HARARE – The denying of bail to Evan Mawarire — founder and campaign leader of the #ThisFlag movement — following his arrest last Wednesday at the Harare International Airport after making a surprise return to Zimbabwe from the United States shows just how determined President Robert Mugabe’s government is in crushing dissent.
Mawarire’s incarceration comes hard on the heels of fellow cleric Phillip Mugadza’s caging after he prophesied Mugabe’s death, which he claimed would happen later this year.
This is not the first time the Zanu PF government has descended heavily on its critics. As the country hurtles towards the 2018 elections, the situation on the ground is quickly turning to resemble the run-up to the June 2008 presidential run-off from which Movement for Democratic Change (MDC) leader Morgan Tsvangirai withdrew, citing the murder of over 200 of his supporters.
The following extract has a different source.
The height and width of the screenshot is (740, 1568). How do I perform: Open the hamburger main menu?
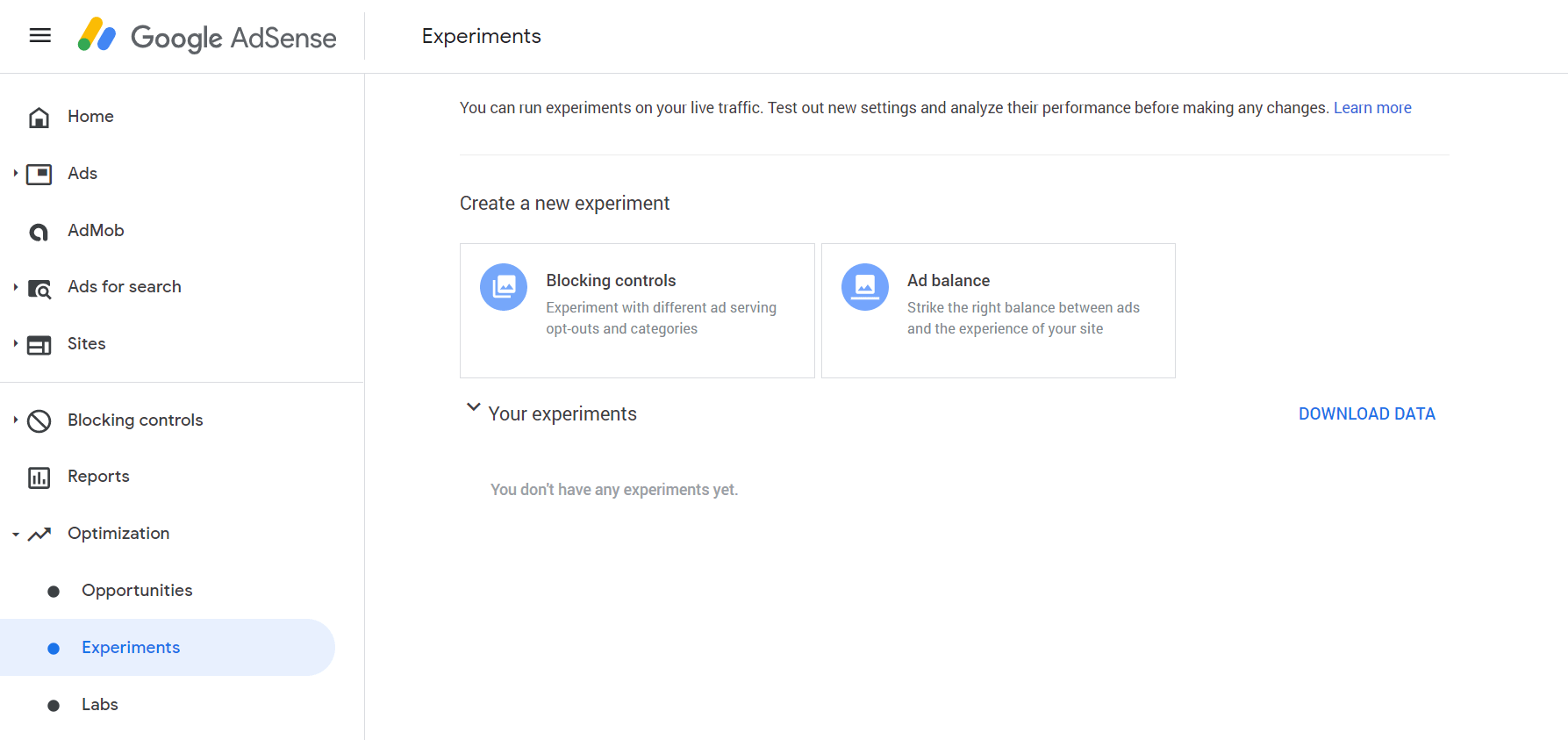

Zanu PF is not prepared to let go the levers of power despite clear evidence of its policies’ failure, confining the country’s 36-year-old history to poverty and underdevelopment.
Zimbabweans are merely voicing their concern over the continuing deterioration of the country’s economic and political fortunes, which have driven citizens to the fringes of economic activity.
The majority of Zimbabwe’s citizens continue to live in dire poverty, enduring shortages of electricity and potable water, driving on pot-holed roads and operating with an unreliable public transport. An education system that is falling apart as well as an ever-deteriorating healthcare system have also compounded the situation.
Zimbabwe remains a country of two tales with the minority elite — mostly politicians and the politically-connected — living in affluence while the poor majority have to contend with less than a dollar a day. However, Mugabe does not brook dissent when such disparities are raised.
Human rights activist and Zimbabwe Peace Project director Jestina Mukoko, was abducted in December 2008. Journalist-turned-activist Itai Dzamara’s whereabouts remain unknown since his broad daylight abduction in March 2015 after staging a series of anti-Mugabe protests under the banner of his Occupy Africa Unity Square campaign.
His brother Patson and his colleagues — sworn anti-Mugabe activists — were bludgeoned and left for dead in November last year while returning from Mufakose, Harare. Tajamuka/Sesjikile campaign spokesperson Promise Mkwananzi, as well as National Vendors’ Union of Zimbabwe leader Stern Zvorwadza, among many others, have been routinely arrested for staging anti-Mugabe demonstrations.
While the citizenry has displayed signs of climaxing resistance against continued oppression and marginalisation, the intransigent authorities seem to have put in place a well-choreographed build-up to a violent election campaign for 2018.